What we have here is a classic case of Leaderless Resistance ala Tim McVeigh and the ALF/ELF eco-terrorists. Awlaki hides out in Yemen, while disseminating his poisonous message via the Internet. Receptive Muslims, such as Shahzad --- as well as the Fort Dix Six and the Fort Hood shooter--- act either entirely on their own or after reaching out to Al Qaeda operative in Yemen, Afghanistan, Pakistan or elsewhere for training, seed money and other support.
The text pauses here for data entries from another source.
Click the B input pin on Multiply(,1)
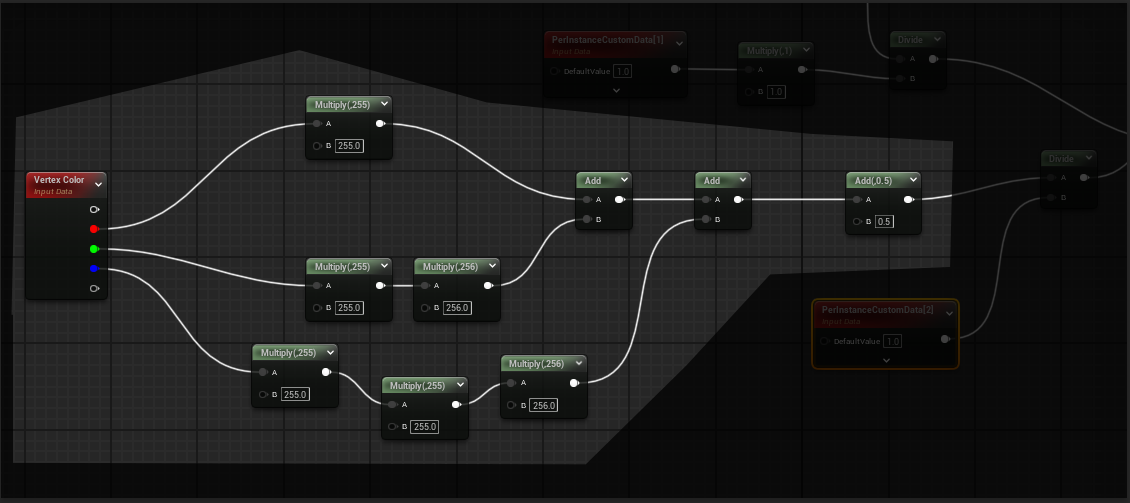1130x503 pixels. [748, 92]
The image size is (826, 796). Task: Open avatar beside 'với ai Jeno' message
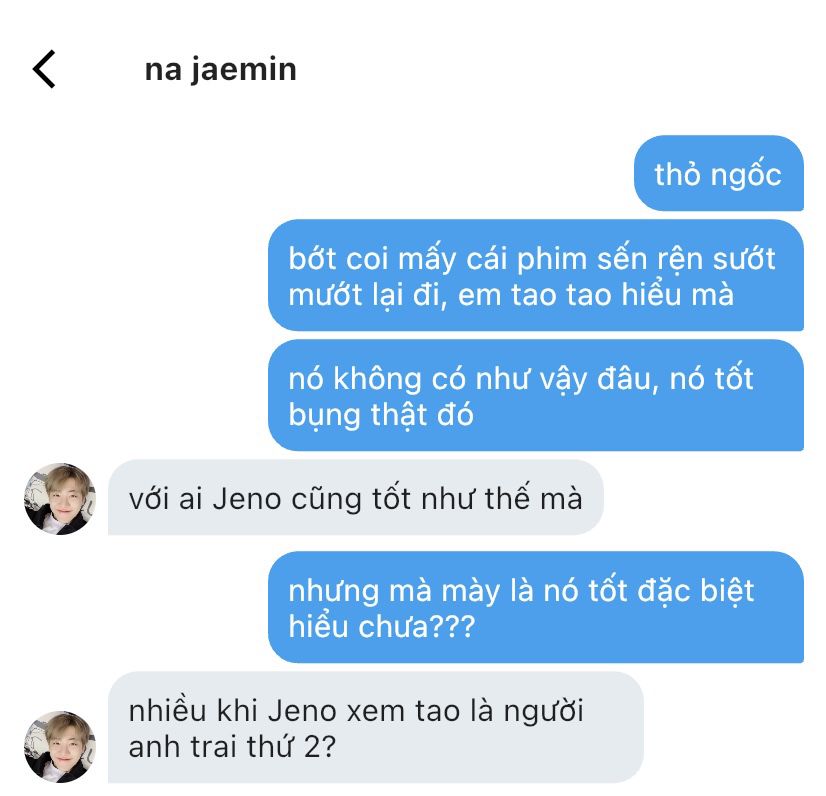60,499
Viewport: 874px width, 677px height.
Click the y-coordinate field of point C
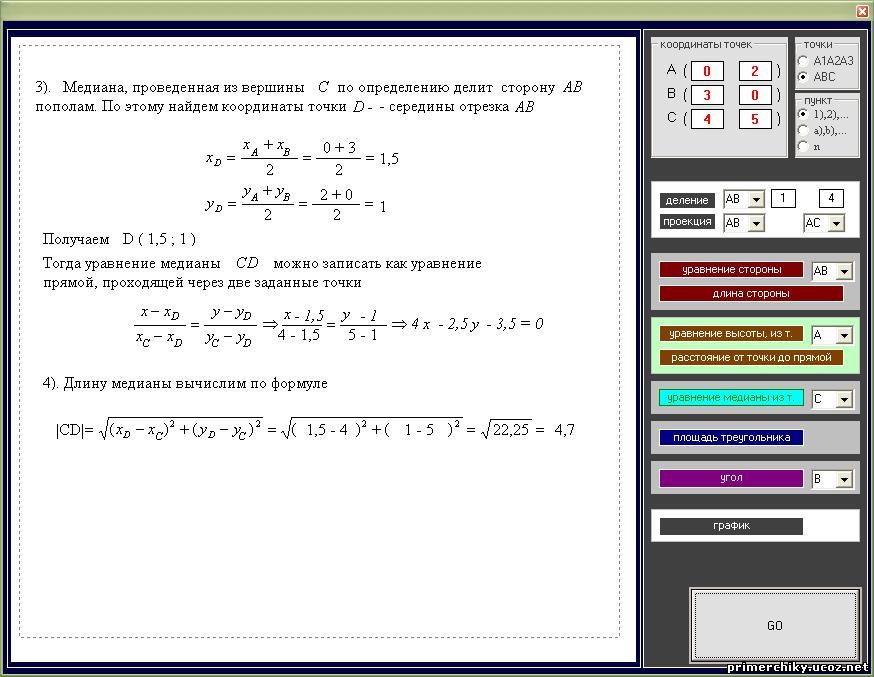tap(755, 119)
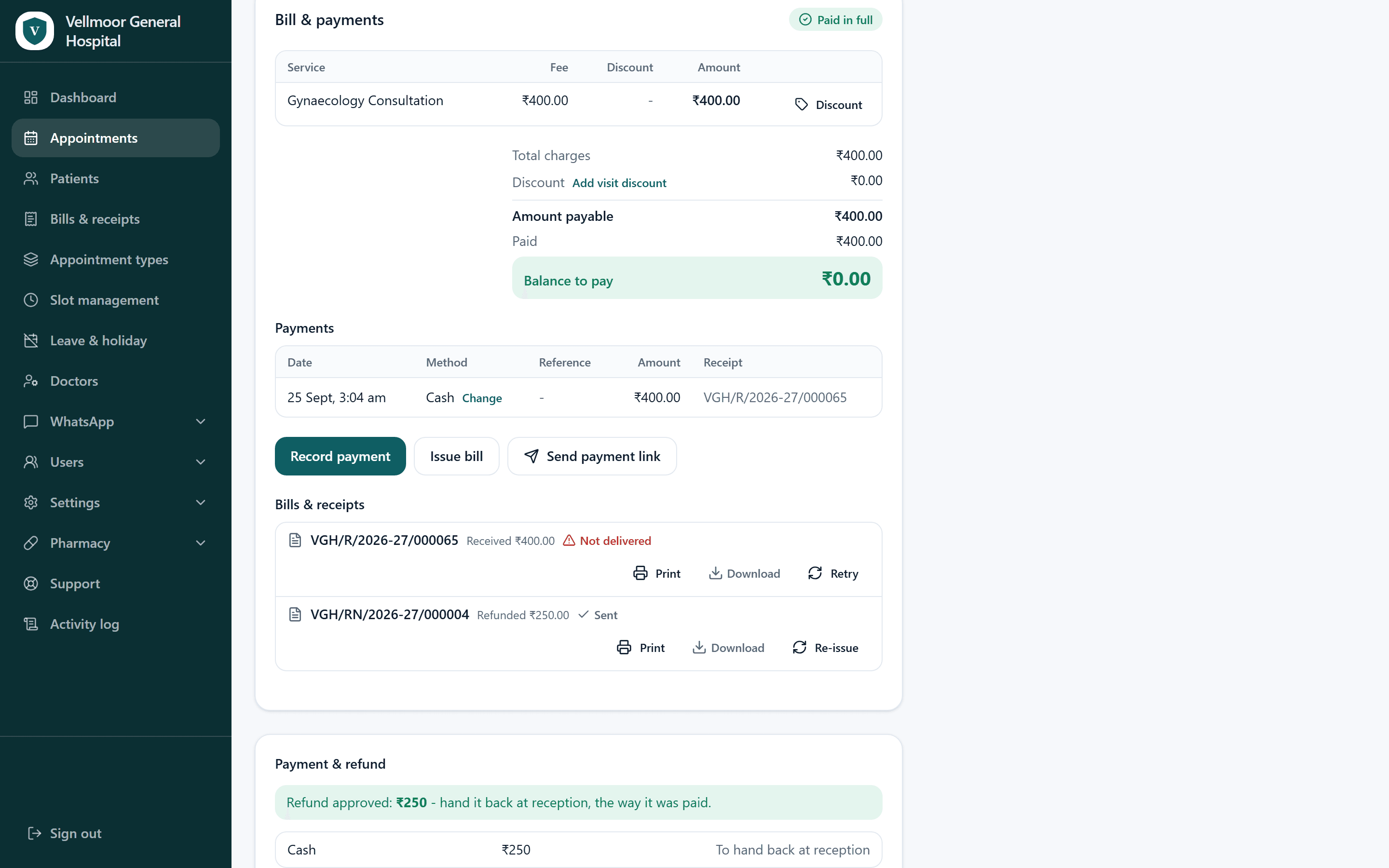
Task: Click the Vellmoor General Hospital shield logo
Action: 34,31
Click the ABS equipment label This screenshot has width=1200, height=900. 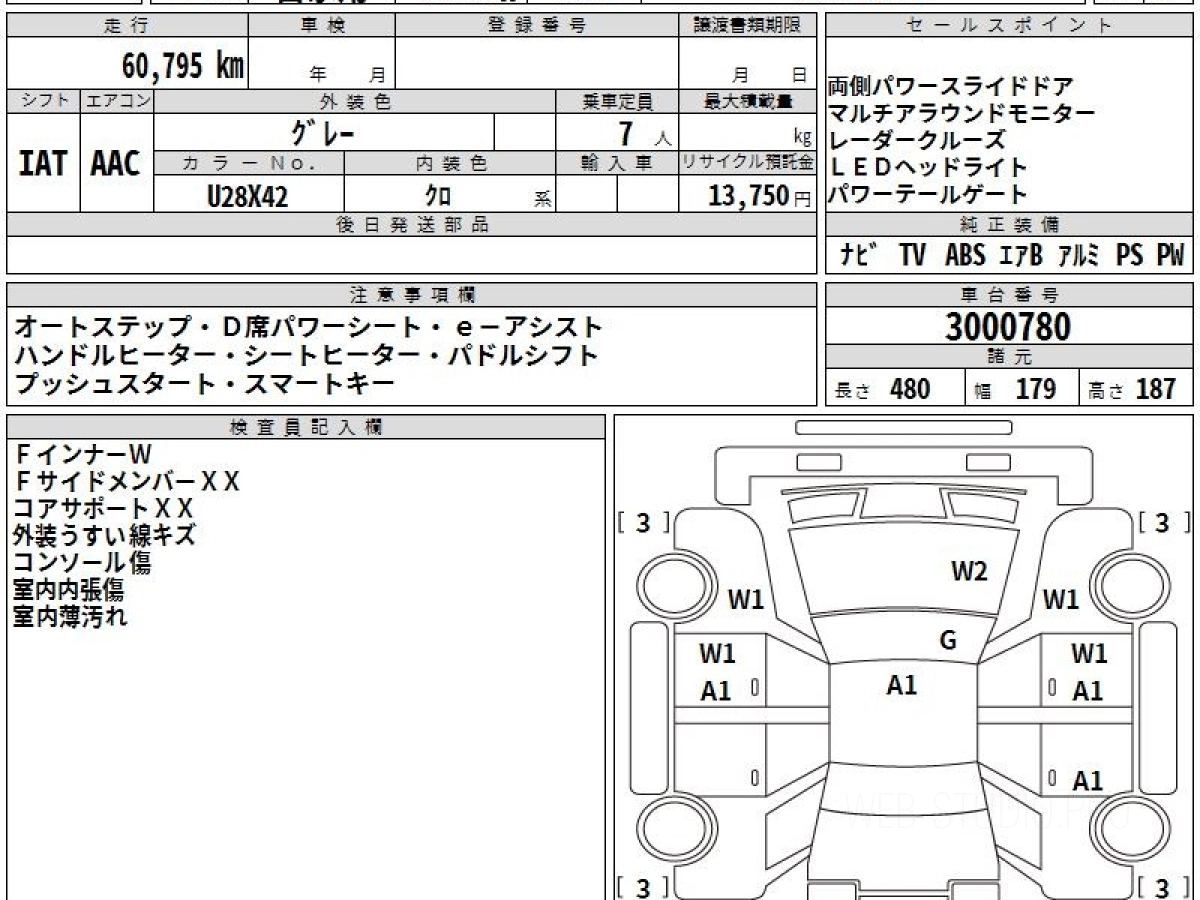pos(964,256)
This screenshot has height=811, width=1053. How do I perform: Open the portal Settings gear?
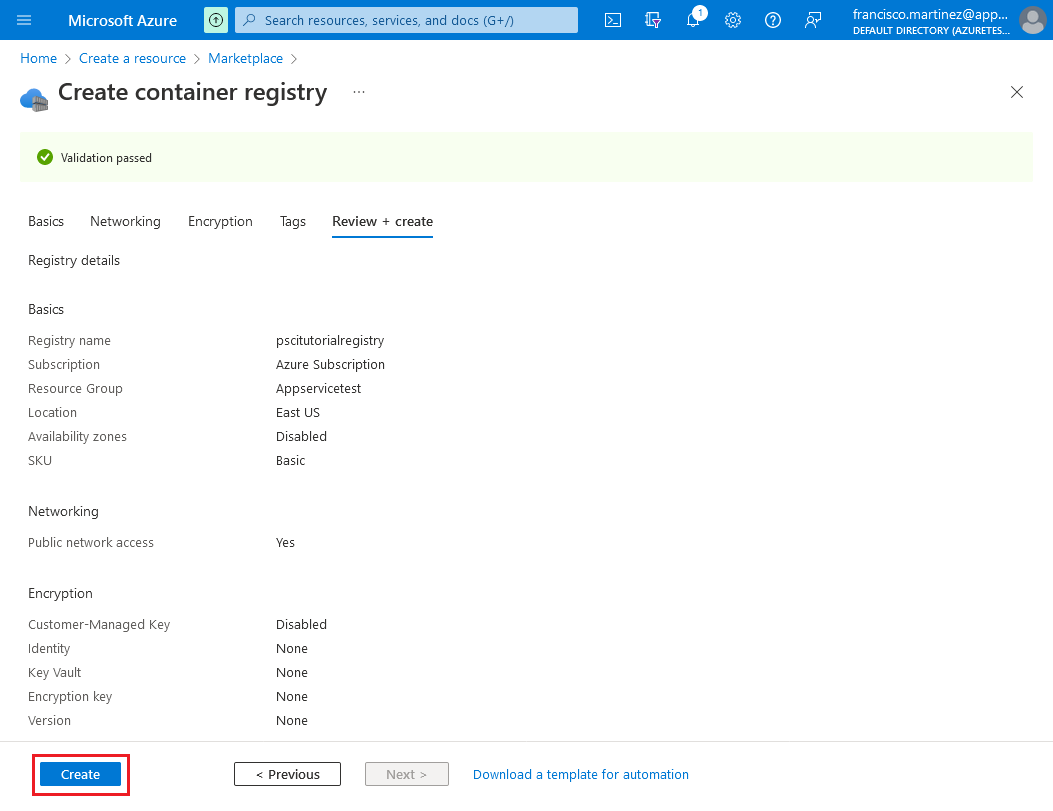click(x=733, y=19)
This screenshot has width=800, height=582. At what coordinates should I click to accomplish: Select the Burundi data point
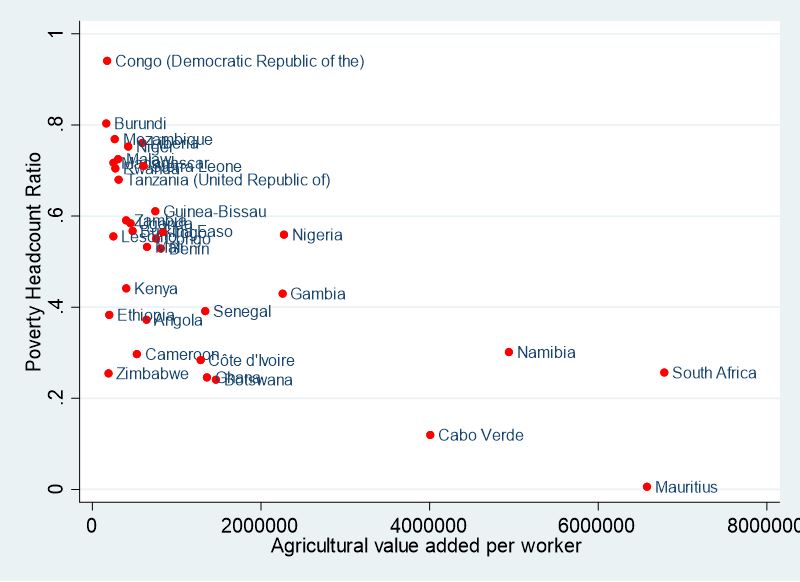tap(106, 124)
This is global terrorism on the cheap. Also it is a devilishly difficult challenge for law enforcement and national security assets to meet. As I explore more fully in the Conclusion, these two elements of Islamic jihad’s new direction in America posed the grave temptation to use the techniques of entrapment to ferret our and forestall these so called “terrorist wannabe’s.”
Thus far, as I contend in the Conclusion, our courts have acquitted themselves admirably, according due process to defendants who were among the most heinous and unpopular in U.S. history. While severely sentencing those found guilty of terrorist acts, the courts have curbed the worst abuses of the Bush administration.
This record is not without blemishes. If and when a Shahzad should succeed, where he and his ilk have so far failed, will our courts succumb to the temptation of adding more blemishes to the 21st century judicial record?